### [DIRECTIONS]
Pick up the blog post below about poetry and its audiences and keep writing from its last line.

Monday, January 23, 2006

poetry, "success," and the necessity of audiences

There is a fine balance between acknowledging that poetry is successful when it translates to the reader the images, emotions, and ideas that the artist intended and allowing the audience to overdetermine the work. This is one of my struggles, currently. One could call it workshop syndrome, I guess.
Idealistically, I would like to be able to disqualify the audience as they relate to the “success” of a work, but a poem cannot happen without a reader. Without readers, they are just all the leaves piling upon one another, building soil. Building soil? Well, yes perhaps, but out of what?
There is an instinct in me that acknowledges that all poems share some similarity in the event that they are. Similarities of events demand similarity of material; The world? The individual experience in the world? No, too much thinking has ruined those options for us. :) But perhaps the ways that language is able to articulate the world (even though ever-expanding) is expansive within boundaries. The medium defines, partially, the form of the work, and the way that it gathers itself is inherently particular to that medium; just as carbon can only bond in ways particular to it. But if you want to mention Heidegger's notion of Ort, then from what repository is all of this (poetry) gathered?
I think that I would like to claim that language is nearly a being, itself; that language not only determines what of our experience we can translate into it and therefore that it defines us, as well, but that it, through our employment of it, defines itself continuously, and processively. Like a soil builds itself from the leaves and the trees that were once soil.
I keep remembering the library where I went got my undergraduate degree: the low, squat building whose floors overlapped to house the million books. The halogens buzzing all day, all night, like some large animal breathing quietly in its sleep, and no one reading anything. But the rows of books, the lives in the words of those soundless books, had a presence, as though they arranged themselves in a corona of language, hovering.
The language was there, prescient, even without readers.

The Density

I would like to say
that we made love
as we listened to the news
in the shower.

### [EXTRACTED DATA]
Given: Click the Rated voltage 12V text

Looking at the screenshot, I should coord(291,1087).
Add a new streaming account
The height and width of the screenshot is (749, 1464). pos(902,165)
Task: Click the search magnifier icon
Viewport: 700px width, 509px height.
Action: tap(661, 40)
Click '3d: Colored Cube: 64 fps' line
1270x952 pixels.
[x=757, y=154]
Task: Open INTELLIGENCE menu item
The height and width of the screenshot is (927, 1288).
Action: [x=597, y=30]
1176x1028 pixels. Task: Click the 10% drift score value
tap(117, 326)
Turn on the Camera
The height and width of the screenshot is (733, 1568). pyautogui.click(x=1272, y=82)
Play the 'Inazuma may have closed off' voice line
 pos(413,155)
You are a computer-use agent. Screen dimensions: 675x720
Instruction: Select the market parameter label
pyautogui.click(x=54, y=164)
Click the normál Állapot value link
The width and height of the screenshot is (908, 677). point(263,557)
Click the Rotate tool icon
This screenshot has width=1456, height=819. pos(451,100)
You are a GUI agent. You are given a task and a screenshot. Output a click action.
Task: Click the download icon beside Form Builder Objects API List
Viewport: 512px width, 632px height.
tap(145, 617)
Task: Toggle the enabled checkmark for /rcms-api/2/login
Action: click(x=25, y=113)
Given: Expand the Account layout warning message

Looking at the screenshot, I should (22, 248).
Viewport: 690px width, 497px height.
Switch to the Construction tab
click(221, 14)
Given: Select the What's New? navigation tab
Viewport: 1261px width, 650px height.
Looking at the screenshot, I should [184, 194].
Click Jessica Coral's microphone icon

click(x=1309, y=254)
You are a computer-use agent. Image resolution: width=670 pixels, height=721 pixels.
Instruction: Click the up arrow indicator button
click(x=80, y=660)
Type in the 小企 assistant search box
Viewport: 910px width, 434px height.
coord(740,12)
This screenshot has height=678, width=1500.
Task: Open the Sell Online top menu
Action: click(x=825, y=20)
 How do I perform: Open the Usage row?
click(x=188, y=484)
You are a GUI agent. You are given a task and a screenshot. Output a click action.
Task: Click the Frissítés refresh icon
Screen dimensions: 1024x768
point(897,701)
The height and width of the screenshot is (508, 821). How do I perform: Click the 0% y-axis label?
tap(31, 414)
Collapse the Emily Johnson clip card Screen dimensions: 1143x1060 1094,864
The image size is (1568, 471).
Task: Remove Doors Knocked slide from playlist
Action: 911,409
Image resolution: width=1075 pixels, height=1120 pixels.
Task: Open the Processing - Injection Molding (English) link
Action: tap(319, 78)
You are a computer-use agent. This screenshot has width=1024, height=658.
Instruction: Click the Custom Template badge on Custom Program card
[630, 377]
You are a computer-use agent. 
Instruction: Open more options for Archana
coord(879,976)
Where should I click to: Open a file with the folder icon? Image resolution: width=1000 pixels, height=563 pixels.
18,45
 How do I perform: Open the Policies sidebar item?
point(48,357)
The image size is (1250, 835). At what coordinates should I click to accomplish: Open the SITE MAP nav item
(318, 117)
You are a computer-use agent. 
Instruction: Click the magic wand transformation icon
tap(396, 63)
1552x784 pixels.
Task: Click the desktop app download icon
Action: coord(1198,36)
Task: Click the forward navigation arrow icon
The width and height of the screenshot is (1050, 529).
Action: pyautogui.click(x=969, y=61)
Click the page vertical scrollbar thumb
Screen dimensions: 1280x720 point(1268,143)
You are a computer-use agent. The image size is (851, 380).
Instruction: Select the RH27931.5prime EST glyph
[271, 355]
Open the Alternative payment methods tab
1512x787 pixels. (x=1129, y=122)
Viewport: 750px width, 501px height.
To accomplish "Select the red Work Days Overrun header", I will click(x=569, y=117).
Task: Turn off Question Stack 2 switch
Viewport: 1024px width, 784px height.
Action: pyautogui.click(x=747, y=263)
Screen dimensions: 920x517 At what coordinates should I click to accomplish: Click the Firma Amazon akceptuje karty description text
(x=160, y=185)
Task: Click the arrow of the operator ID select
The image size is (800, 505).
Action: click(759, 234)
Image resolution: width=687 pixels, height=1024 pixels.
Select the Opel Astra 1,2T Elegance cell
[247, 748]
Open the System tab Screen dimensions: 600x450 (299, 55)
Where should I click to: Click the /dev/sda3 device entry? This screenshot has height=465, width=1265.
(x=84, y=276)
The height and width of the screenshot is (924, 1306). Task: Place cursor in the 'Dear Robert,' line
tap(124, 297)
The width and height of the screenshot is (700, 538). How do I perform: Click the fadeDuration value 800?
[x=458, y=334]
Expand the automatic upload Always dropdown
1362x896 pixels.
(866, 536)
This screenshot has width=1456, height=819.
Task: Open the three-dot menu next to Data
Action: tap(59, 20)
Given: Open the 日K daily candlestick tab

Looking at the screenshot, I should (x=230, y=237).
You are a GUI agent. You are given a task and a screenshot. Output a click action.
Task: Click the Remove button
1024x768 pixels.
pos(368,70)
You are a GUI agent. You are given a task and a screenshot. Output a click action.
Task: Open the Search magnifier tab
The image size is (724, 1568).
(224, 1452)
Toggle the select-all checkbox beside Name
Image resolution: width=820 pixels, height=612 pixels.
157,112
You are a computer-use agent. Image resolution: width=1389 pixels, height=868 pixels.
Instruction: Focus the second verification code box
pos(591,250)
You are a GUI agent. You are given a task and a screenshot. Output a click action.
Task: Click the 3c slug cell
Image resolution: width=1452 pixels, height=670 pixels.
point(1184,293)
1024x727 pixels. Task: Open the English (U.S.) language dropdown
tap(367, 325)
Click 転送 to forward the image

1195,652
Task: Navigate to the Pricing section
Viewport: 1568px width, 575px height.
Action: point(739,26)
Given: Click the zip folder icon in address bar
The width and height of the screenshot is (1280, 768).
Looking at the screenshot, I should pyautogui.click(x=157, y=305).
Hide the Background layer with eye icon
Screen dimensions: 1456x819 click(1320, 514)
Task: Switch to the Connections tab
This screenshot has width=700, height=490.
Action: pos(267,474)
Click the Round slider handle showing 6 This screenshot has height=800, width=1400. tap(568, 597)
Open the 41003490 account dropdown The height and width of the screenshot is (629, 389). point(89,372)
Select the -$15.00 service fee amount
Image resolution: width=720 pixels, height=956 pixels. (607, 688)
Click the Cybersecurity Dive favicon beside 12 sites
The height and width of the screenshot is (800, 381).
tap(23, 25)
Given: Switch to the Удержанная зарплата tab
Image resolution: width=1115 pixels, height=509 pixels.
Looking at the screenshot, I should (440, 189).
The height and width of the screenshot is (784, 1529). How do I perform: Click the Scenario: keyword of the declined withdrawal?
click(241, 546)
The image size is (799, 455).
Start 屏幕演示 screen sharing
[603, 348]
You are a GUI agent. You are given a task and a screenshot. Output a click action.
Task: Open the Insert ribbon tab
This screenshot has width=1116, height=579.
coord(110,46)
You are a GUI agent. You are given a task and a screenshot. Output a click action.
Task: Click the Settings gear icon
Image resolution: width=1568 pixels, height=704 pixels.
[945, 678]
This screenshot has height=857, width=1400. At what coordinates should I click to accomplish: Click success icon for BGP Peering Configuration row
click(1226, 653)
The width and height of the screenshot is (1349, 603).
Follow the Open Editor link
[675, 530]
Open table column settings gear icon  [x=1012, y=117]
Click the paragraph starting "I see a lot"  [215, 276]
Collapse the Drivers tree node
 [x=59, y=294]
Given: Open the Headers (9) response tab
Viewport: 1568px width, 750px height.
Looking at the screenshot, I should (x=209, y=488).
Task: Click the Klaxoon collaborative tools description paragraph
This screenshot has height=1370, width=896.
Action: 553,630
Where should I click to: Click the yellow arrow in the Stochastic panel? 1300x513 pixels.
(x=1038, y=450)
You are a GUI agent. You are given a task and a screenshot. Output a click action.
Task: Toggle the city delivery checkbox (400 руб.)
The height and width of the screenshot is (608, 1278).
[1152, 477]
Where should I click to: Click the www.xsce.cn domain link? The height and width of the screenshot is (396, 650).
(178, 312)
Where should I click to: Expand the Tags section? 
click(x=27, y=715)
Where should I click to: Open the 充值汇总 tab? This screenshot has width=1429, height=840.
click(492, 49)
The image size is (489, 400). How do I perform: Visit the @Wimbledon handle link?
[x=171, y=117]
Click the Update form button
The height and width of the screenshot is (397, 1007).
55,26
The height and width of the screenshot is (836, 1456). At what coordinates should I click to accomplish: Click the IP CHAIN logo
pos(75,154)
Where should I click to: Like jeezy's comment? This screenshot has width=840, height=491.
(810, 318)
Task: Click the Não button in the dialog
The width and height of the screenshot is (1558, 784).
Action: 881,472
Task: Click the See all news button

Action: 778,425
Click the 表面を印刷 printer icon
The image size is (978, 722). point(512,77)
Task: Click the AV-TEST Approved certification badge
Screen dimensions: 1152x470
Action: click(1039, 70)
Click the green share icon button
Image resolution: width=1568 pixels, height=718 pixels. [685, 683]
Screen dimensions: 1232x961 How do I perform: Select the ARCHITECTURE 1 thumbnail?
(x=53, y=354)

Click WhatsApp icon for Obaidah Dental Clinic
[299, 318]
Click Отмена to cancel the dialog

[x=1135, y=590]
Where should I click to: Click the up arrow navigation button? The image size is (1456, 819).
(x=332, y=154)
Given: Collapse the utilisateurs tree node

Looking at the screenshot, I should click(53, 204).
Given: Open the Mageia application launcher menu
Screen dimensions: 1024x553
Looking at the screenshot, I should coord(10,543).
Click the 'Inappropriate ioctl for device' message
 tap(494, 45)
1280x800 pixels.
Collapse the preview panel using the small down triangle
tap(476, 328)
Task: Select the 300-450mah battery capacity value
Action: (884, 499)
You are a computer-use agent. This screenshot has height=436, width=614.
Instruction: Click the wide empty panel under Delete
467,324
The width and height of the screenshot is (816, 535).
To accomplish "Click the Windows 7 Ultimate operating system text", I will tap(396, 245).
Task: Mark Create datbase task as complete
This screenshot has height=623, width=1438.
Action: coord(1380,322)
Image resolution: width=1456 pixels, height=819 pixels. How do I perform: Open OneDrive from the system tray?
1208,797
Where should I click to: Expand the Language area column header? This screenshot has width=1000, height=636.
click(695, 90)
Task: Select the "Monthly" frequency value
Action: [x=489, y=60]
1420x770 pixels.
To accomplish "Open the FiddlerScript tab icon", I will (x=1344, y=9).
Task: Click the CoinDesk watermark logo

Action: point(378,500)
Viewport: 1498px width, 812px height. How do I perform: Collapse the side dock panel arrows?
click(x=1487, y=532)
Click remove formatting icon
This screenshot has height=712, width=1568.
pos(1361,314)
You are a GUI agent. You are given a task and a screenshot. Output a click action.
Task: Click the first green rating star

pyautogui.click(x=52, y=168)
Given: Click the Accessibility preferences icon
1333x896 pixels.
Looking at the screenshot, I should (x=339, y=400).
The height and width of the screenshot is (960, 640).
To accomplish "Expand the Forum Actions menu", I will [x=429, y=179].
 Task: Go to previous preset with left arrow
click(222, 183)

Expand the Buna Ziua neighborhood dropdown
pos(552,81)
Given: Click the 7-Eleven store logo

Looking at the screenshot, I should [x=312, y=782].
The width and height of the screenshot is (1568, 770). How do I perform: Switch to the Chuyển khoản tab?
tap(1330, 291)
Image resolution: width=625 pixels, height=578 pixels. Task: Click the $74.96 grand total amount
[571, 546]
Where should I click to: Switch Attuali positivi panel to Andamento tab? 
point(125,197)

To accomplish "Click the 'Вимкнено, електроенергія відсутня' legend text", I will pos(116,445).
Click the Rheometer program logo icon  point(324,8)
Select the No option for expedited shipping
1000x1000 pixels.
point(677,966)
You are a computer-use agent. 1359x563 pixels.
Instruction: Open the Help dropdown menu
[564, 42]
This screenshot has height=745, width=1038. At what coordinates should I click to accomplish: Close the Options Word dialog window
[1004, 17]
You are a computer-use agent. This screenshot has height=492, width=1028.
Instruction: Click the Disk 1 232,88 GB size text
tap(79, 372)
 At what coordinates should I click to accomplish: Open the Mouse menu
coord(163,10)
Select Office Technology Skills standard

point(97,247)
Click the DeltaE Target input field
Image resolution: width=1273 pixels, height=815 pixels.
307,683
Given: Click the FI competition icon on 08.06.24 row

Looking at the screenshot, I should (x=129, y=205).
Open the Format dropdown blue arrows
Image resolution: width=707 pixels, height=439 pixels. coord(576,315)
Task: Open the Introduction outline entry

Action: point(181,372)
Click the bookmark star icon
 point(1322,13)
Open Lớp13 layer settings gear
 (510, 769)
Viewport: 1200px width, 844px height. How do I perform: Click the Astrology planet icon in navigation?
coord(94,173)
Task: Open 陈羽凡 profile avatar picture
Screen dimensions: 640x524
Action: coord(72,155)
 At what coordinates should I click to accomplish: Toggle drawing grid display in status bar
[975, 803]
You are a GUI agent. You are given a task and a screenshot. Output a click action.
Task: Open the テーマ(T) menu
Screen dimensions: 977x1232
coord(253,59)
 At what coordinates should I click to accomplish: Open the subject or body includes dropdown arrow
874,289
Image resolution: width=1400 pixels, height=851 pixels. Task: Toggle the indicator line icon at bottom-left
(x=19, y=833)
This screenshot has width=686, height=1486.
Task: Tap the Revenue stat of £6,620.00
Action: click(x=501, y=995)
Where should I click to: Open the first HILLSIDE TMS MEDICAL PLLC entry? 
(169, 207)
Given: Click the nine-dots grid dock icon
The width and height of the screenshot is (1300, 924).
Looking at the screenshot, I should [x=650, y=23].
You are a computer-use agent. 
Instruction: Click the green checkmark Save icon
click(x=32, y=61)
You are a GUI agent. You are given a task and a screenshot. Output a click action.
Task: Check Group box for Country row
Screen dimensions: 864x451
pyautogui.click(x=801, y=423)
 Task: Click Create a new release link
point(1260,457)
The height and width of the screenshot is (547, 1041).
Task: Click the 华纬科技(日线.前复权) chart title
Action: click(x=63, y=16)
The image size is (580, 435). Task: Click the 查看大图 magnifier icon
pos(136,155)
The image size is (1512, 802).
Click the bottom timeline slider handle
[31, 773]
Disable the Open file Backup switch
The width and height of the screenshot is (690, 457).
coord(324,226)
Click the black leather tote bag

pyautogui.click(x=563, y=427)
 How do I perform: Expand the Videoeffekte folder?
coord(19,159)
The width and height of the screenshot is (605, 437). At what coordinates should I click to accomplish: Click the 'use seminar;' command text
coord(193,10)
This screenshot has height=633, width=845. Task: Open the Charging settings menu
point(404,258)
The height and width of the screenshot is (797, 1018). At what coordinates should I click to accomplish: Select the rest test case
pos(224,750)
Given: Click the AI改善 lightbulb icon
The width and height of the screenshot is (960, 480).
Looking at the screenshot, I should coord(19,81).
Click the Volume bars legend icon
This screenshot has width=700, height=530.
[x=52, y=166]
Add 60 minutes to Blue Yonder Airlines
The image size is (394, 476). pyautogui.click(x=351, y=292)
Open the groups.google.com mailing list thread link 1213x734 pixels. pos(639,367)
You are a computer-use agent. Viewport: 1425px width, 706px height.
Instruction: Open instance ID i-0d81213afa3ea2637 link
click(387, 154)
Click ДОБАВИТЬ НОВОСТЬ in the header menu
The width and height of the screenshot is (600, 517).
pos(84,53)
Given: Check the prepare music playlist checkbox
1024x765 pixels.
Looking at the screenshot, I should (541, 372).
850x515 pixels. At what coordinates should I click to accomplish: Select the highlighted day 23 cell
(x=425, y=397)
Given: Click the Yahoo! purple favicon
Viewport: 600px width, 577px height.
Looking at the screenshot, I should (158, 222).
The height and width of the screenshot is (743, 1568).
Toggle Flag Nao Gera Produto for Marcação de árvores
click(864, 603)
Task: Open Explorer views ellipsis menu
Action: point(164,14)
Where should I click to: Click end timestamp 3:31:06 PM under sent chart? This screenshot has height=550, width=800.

### [THE RESULT]
That we touched
at least our hands
at the soap, on the knobs,
or grabbing for
the same towel, the obituaries
of the world spilling
the room even as the water failed
and we dressed ourselves.

She turned the radio
off and there was only
the rain on the windows,
against the walls and roof:

the ten thousand
small feet of the dead
of that day. There was
no space for our awkward,
human dancing.

Salvage Burning

This ridge, and the next one north,
all those south and those black ones

running east northeast. Opening
from the powercut up both sides

of the miles of crushed basalt roads,
torn plastic tarps hurriedly arranged

over the smoldering stacks.
In this rain, the black stumps shine

like shattered cannons
while limbs clatter in the wind.

Thin necks of smoke writhe up
from the weave of roots and useless

wood, their origins in those
beaded necklaces of flame

and I have the strange desire
to hold them in my mouth

like a nostalgia for a land
I hadn't known I missed.

Far below, trucks rip up
the surface of rain

silvering the highway, and I listen
to the way it calms itself,

accommodates the fists
of rain, sweeps on,

as the skeins of smoke
and cloud open on

a hundred deer, wading among
the ruined bulks and pyres,

their teeth scissoring the few shoots,
sword ferns rotting into winter reds.

Sunday, January 22, 2006

Old thoughts on Poetics

A Poetics

“There is a time when we know what poetry is so well that we cannot define it in other words, even as we cannot define the taste of coffee, the color of red, or of yellow, the meaning of anger, of love, of hatred, of the sunrise, of the sunset, of our love for our country. Those things are so deep in us that they can only be expressed with those common symbols that we share. So why should we need other words?”
-Jorge Luis Borges


1.16.2004

I believe in story. I believe in lyric, that we can sing. I believe that poetry is a conscious attempt at communication, rooted in the emotional turmoil of our lives, and in our search for the eternal, the spiritual. I believe that the intellectual aspect of poetry is in the ordering of those emotions and in the way we approach the page, the way that we order the page. A line is a unit of rhythm and a unit of meaning. I believe that form should free, and can, and does. I believe that writing is composing and that composing is as deep as worship in us. We divine through the mechanisms of language. Language is historical, it means only in its procession, but rooted in that procession is all of the knowledge and emotion of all of those who have created with it as it has evolved. Their knowledge and emotion forced its evolution. So I mean in a historical context, always capable of saying new, always refining what is, already.


2.2.2005

Poetry is the inflation of events (narrative/lyric) or realizations (lyric) with significance/meaning. This inflation, this jump to the fuller world, is what allows the art to happen. This is close, if not synonymous with mythmaking.
Because identification of speaker/voice with the poet is never complete, but also never completely separate, there is always an element of self-mythologizing; in the best poets, this is done consciously. For consciousness precedes art, necessarily (this is the craft/artistic-control element of art). But a leap of the conscious, into the unconscious, is the other necessary element of art.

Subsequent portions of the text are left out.